The health pandemic caused a massive shift to remote work across sectors and industries that took by storm businesses and people on a global scale and dramatically reshaped the way people work. While many sectors were heavily affected, the tech industry adapted faster and better to the new COVID-19-stricken environment and even flourished in some cases. Such is the case of the DevOps/SRE sector, where the demand for SREs and DevOps engineers skyrocketed during the health crisis, and average salaries remained unaffected or even increased.
The IT world is an industry where highly qualified professionals are always in great demand and short supply. Lack of skilled professionals, the relentless race for top talent, six-figure salaries, and attractive bonuses seem to persist as the norm in the technology industry’s hiring arena, particularly in the DevOps/SRE sector.
Since the movement’s starting days, the demand for DevOps/SRE engineers increased exponentially as more and more DevOps adopters reported success. As a result, compensation in the DevOps/SRE market became highly competitive. Moreover, it maintained steady growth as the practice further established its ground and even as the world underwent monumental changes triggered by the COVID-19 pandemic.
In addition, with DevOps and technological advances enabling faster innovation, the required skill sets change at a rapid pace, adding another layer of difficulty to recruiting the best engineers.

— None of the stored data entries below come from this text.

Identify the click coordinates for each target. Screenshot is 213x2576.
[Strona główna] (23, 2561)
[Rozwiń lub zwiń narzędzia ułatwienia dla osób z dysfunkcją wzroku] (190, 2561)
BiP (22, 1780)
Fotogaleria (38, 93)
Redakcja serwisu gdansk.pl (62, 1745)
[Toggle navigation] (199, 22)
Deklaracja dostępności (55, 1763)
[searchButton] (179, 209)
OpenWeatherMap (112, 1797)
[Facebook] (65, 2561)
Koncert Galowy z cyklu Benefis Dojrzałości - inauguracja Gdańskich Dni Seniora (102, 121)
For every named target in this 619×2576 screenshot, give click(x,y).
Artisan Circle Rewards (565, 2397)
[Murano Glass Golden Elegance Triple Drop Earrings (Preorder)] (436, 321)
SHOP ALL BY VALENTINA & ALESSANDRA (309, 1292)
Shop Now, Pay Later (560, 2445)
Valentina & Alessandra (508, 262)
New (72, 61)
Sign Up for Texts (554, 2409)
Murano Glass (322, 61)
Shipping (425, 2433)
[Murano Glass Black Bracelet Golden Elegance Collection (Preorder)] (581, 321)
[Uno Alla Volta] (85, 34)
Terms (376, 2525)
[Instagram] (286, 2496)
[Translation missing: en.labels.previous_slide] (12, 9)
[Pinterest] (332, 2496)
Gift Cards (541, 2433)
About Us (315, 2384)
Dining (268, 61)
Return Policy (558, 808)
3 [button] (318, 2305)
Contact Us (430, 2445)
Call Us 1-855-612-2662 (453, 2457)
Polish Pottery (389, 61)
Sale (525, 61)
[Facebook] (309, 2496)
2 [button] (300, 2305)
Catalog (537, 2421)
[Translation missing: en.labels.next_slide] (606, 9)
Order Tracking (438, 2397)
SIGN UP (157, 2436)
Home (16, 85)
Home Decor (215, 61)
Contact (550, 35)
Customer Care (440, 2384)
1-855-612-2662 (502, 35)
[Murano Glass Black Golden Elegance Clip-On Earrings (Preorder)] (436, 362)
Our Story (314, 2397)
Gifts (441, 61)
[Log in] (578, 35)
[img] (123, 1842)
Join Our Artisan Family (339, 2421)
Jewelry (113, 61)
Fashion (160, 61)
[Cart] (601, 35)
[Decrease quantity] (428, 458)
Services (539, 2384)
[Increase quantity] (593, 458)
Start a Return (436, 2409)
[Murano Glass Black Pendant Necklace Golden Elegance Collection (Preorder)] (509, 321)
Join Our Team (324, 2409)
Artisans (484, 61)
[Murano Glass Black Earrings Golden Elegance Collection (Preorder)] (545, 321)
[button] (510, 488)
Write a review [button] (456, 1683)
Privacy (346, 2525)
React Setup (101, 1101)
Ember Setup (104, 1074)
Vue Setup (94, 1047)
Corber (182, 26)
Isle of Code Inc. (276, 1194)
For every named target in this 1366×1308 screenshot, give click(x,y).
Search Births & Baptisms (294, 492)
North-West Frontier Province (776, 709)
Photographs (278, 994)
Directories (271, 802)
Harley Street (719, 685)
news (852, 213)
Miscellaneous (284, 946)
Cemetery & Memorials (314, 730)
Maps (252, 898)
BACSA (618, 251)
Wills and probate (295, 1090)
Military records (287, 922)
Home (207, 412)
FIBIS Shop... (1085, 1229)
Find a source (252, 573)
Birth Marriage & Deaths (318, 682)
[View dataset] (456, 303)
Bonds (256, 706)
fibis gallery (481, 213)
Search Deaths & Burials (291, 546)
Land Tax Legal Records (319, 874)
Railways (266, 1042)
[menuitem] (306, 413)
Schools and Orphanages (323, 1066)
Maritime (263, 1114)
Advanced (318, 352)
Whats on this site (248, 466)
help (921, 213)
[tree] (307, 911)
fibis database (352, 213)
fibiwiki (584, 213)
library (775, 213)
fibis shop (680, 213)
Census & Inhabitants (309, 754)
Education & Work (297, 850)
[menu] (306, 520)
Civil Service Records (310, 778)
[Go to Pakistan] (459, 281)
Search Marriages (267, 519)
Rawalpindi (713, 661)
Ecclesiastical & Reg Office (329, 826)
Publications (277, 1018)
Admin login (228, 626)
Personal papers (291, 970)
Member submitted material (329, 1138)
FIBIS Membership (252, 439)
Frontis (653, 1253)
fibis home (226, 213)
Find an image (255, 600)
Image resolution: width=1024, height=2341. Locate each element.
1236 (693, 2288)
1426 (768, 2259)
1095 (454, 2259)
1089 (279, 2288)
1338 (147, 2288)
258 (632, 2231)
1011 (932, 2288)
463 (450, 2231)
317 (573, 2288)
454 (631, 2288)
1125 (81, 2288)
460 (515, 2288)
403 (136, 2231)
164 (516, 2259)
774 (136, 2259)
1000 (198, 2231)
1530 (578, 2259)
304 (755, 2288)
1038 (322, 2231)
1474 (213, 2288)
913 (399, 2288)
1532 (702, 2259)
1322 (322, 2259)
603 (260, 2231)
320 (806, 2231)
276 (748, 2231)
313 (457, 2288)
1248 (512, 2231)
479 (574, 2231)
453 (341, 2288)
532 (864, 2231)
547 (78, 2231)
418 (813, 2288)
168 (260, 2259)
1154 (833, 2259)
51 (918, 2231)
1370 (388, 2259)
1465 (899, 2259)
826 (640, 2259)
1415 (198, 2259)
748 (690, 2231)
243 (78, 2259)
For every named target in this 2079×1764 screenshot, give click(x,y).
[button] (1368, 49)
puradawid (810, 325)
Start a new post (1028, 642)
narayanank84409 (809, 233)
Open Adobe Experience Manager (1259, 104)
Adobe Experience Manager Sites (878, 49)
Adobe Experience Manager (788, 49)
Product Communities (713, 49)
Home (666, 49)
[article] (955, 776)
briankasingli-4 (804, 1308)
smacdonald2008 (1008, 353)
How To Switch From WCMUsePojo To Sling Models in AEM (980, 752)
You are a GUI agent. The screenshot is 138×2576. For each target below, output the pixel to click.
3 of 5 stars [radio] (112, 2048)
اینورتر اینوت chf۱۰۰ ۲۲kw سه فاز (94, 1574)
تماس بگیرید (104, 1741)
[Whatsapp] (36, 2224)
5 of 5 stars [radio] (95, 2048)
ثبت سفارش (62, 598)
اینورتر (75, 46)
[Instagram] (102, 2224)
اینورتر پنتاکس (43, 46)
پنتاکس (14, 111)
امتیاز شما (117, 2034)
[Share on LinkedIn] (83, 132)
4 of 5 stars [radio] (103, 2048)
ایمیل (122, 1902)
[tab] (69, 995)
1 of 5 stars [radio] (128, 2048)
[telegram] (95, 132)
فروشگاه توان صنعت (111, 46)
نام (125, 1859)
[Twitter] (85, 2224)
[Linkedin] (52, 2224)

The pandemic disrupted the way people live, work, and consume, and businesses had to adapt fast in order to respond to customers’ dramatic shifts in demand. In addition, the unprecedented digital transformation created an urgency for ensuring continuous, highly secure, and reliable functioning of consumer-oriented services and core internal operations, which impacted the work of DevOps and Site Reliability Engineering teams. Moreover, as many previously skeptical executives finally understood the crucial role DevOps practices play for business success (especially in times of uncertainty), hiring for DevOps/SRE professionals became a top strategic priority.
This substantial increase in demand made hiring for DevOps ever more challenging and pushed employers to reinvent their recruiting strategies to attract and retain the best SRE and DevOps professionals. One of the most significant and potentially long-lasting effects of the COVID-19 pandemic on the labor force is, without a doubt, the increase in remote work options in job offerings from companies worldwide and across almost every sector.
As far as the DevOps/SRE sector is concerned, remote working isn’t something new. Automation, iterative processes, and asynchronous collaboration make the DevOps world inherently suited to working remotely. Plus, many high-performance DevOps organizations already had established working from home options, some operating entirely off-premises. In fact, the health crisis accelerated this transition, propelling the tech industry into the future of work.
While average DevOps salaries continue to increase in the wake of the pandemic, we are also noticing an increase in remote work and hybrid options. This is promising, and rather than seeing it as a trend or a new signing bonus, remote work is a natural result of technological advancements and the evolution of the socio-economic environment. Embracing a world of work outside the office could be a viable option for enterprises to expand and diversify their talent pipeline.
Still, the question of how to determine an initial remote work salary remains unclear. The industry would suggest it fair to base the salary on the highest living cost so DevOps/SRE professionals can actually work from anywhere. Further, with many companies, from tech giants to startups, announcing permanent or hybrid remote work options and the possibility of accessing a wider candidate pool, it is still uncertain how (and if) DevOps/SRE salaries will alter.
The pandemic drastically accelerated digital transformation, but perhaps more importantly, forced the world to make a giant leap toward the future of work. While the massive shift to remote work across industries is another dramatic effect of the health pandemic, it was not something new for the tech world. With powerful technology facilitating collaboration and communication, engineers have greater flexibility in choosing where they want to work and live. Remote work could also help close the diversity gap that has plagued the tech industry for so long, with companies having access to a broader talent pool.